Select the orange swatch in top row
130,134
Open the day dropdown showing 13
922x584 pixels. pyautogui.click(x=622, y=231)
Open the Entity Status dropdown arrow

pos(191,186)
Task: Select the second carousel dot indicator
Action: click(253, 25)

○ ○ ○ ○ ○

WHAT IS EXPECTED:
Each of the entries must be set down again exactly.

OUTPUT BELOW:
Select the orange swatch in top row
130,134
Open the day dropdown showing 13
922x584 pixels. pyautogui.click(x=622, y=231)
Open the Entity Status dropdown arrow

pos(191,186)
Task: Select the second carousel dot indicator
Action: click(253, 25)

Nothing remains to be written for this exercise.